Medina recently discussed the district’s one- and two-star ratings in the Nevada School Performance Framework Star Ratings and the implications of CCSD’s low-performing schools. For the district, it means distributing the resources it has among the schools with the greatest needs. But it’s not just about tethering financial solutions to the schools’ academic interventions to establish success, although legislators and administrators keep advocating for more dollars. Staff morale and creativity help students perform at their best, too.

“When I look at my role, there’s a fine line between holding them accountable and making sure they’re successful and then going to that other extreme where you just beat them up and saying they’re not doing a good job at all,” he said. “You’ve got to do a little of both.”

Medina refers to a Washington Post story in which student test scores nationally dropped for 13-year-olds, typically eighth graders, by 9 points in math and 4 points in reading, the National Assessment of Educational Progress (NAEP) found, referred to as “the nation’s report card.” NAEP measures student achievement in the K-12 system and determined the lowest-performing students were severely impacted in recent years, as were youth of different races and ethnicities.

These national outcomes generally are consistent with Nevada’s plummet in test scores within the past two to three years.

Students have missed important classroom instruction with their teachers, and it’s made a difference, Medina said. There’s also been a lack of any “consensual push” at the legislative level for education as a federal priority as it was during the early 2000s.

“When you think of it, No Child Left Behind was a bipartisan bill,” he said. “Right now, that’s not happening. It’s chaos (federally).”

Targeting student populations with the biggest needs is a priority, Medina told the Appeal. But possibly there’s an even bigger need to help the educators first, he said.

“I’d say they need a sense of vision of where we’re going,” he said. “Everyone was on the same page, we’re all moving toward the same vision in student achievement, as well as the site administrators. We’ve still got to graduate kids college- and career-ready. It’s going to be tough, and we recognize that some of our kids are behind, but that’s the target we need to get to.”

Getting parents and community members to support the schools’ efforts is equally important. Encouraging them to participate on school improvement teams and examining the data and understanding their students’ needs helps teachers and the staff members at all levels, he said.

And Medina said he thinks of those who have worked the hardest to perform.

“I would say our students have been through a lot,” he said. “I think about how teachers have had it bad. A lot of them know they’ve been struggling.
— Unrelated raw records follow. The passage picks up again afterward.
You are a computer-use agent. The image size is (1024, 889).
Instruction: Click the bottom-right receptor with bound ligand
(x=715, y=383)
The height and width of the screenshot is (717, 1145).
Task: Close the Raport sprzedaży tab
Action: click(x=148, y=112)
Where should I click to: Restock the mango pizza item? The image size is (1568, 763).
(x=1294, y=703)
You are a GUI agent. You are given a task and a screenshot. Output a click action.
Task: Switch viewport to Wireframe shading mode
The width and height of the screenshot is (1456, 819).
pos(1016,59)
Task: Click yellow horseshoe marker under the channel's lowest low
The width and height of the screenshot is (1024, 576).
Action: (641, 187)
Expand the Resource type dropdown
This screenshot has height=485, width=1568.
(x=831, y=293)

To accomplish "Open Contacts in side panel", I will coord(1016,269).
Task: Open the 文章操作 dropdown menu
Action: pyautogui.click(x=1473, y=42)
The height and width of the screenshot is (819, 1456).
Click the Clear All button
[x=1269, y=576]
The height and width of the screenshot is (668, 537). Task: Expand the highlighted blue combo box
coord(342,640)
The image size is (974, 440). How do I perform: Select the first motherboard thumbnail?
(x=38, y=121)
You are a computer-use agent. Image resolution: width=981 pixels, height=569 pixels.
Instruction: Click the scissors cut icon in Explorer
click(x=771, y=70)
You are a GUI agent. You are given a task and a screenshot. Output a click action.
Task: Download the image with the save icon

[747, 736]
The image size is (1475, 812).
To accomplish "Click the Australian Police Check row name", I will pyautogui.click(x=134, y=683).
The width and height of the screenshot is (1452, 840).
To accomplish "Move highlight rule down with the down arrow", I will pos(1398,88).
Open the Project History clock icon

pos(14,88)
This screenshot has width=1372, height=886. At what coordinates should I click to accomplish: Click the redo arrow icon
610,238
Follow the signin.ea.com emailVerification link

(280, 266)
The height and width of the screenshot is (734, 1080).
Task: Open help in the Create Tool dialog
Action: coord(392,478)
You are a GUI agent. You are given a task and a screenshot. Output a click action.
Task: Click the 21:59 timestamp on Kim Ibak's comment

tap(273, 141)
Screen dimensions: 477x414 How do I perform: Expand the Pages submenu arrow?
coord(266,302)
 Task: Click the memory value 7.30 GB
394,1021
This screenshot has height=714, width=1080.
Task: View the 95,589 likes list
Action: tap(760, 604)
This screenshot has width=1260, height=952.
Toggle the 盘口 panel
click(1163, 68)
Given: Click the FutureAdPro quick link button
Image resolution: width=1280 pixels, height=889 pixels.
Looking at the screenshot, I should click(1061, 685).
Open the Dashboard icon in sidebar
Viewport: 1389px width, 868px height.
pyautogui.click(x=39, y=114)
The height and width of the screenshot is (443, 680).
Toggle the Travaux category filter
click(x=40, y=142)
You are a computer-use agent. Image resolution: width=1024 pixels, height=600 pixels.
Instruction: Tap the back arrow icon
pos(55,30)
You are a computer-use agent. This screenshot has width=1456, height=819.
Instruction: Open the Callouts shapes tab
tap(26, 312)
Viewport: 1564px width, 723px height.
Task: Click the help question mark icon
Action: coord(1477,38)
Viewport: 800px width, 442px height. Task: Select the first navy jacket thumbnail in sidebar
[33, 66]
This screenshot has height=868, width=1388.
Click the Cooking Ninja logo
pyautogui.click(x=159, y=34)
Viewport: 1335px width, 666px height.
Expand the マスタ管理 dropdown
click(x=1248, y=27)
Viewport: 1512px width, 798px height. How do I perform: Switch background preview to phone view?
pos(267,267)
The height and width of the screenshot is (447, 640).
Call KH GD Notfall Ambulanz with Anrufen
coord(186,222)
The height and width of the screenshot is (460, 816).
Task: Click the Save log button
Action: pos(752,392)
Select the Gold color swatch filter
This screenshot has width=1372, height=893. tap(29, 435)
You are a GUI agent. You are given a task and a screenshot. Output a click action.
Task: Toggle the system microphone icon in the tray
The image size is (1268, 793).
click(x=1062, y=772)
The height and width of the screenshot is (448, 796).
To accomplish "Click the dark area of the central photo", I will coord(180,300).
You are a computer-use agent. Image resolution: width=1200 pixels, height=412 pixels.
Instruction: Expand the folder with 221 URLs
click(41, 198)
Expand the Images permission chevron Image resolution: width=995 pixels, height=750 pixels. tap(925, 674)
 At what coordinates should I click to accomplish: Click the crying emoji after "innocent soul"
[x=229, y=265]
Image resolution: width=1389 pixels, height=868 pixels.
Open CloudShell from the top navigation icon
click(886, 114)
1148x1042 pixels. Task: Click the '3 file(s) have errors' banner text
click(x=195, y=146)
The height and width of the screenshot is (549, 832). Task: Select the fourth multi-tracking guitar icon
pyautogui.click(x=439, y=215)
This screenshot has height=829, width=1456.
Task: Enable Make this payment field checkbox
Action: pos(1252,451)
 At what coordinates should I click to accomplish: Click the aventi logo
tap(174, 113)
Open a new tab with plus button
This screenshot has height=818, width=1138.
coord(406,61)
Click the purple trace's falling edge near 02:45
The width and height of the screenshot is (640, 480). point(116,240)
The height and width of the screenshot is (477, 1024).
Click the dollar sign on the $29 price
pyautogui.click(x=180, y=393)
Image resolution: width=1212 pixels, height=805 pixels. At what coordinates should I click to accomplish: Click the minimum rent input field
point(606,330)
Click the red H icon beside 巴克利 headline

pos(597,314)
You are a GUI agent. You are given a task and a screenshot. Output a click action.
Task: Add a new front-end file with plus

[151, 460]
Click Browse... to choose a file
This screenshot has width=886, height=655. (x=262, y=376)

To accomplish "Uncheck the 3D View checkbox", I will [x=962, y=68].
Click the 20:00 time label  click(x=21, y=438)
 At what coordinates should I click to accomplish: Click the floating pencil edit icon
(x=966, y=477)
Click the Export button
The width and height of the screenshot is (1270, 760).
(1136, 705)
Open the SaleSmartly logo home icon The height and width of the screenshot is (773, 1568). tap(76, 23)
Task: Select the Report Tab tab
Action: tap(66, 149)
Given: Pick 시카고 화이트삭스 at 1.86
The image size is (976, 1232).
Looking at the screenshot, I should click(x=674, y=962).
I think that it’s our response as adults to figure out how to get them to be successful.”

It can be “heartbreaking,” for his part, to announce a star rating to a school’s administrators and teachers and it isn’t as high as expected.

“They’ve invested their lives into this,” he said. “It’s like anything. If you train for a race and you come in third place instead of first, it’s rough.”

And to encourage the current generation of teachers willing to do the job at all, while not impossible, is important.

“We have to go back to having some faith in our educators,” he told the Appeal. “I think it’s been tough the last couple of years. If I went back in time, if I was coming out of the college classroom today, I’m not sure I would want to be a teacher. It’s not the most popular profession right now and it’s even more difficult. There’s not as many teachers to pool from. There’s not as many teachers lifting the heavy load.

“And I would say the story is how they’re rallying together, how they’re pulling together at that site level to really identify what the needs are for their kids. I’ve seen a lot of innovation this year — administrators, teachers willing to try new things for their kids and they know it’s a challenge, something they need to overcome.

“We’re all in the same boat. We’re either all going to sink this boat or we’re going to rise to the occasion.”